PROBLEM DESCRIPTION:
The only acceptable output is every entry, printed exactly.

##### RECORD EXTRACTS

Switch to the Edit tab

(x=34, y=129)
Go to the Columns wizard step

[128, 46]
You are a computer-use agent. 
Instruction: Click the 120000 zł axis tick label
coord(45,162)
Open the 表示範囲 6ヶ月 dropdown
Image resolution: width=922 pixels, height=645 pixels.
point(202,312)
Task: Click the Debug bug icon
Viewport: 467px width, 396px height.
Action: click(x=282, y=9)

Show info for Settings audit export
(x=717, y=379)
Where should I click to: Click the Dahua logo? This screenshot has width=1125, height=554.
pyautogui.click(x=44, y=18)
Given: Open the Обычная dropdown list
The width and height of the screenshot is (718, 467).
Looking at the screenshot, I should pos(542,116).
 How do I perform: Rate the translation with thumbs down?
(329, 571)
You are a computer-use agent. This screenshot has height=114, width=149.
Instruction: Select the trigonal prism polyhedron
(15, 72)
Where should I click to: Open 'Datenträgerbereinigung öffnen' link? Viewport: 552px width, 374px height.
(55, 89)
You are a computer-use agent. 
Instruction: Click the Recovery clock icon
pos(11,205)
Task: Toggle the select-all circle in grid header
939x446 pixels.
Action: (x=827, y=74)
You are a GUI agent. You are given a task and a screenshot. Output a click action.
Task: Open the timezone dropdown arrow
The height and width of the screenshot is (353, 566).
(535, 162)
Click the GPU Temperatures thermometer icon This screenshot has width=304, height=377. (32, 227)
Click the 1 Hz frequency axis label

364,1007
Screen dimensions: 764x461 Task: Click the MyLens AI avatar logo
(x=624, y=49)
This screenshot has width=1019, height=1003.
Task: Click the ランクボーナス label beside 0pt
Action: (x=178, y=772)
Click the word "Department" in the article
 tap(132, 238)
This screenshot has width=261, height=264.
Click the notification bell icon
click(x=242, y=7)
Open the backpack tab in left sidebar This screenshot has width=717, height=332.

##########

ANSWER:
Switch to the Edit tab

(x=34, y=129)
Go to the Columns wizard step

[128, 46]
You are a computer-use agent. 
Instruction: Click the 120000 zł axis tick label
coord(45,162)
Open the 表示範囲 6ヶ月 dropdown
Image resolution: width=922 pixels, height=645 pixels.
point(202,312)
Task: Click the Debug bug icon
Viewport: 467px width, 396px height.
Action: click(x=282, y=9)

Show info for Settings audit export
(x=717, y=379)
Where should I click to: Click the Dahua logo? This screenshot has width=1125, height=554.
pyautogui.click(x=44, y=18)
Given: Open the Обычная dropdown list
The width and height of the screenshot is (718, 467).
Looking at the screenshot, I should pos(542,116).
 How do I perform: Rate the translation with thumbs down?
(329, 571)
You are a computer-use agent. This screenshot has height=114, width=149.
Instruction: Select the trigonal prism polyhedron
(15, 72)
Where should I click to: Open 'Datenträgerbereinigung öffnen' link? Viewport: 552px width, 374px height.
(55, 89)
You are a computer-use agent. 
Instruction: Click the Recovery clock icon
pos(11,205)
Task: Toggle the select-all circle in grid header
939x446 pixels.
Action: (x=827, y=74)
You are a GUI agent. You are given a task and a screenshot. Output a click action.
Task: Open the timezone dropdown arrow
The height and width of the screenshot is (353, 566).
(535, 162)
Click the GPU Temperatures thermometer icon This screenshot has width=304, height=377. (32, 227)
Click the 1 Hz frequency axis label

364,1007
Screen dimensions: 764x461 Task: Click the MyLens AI avatar logo
(x=624, y=49)
This screenshot has width=1019, height=1003.
Task: Click the ランクボーナス label beside 0pt
Action: (x=178, y=772)
Click the word "Department" in the article
 tap(132, 238)
This screenshot has width=261, height=264.
Click the notification bell icon
click(x=242, y=7)
Open the backpack tab in left sidebar This screenshot has width=717, height=332.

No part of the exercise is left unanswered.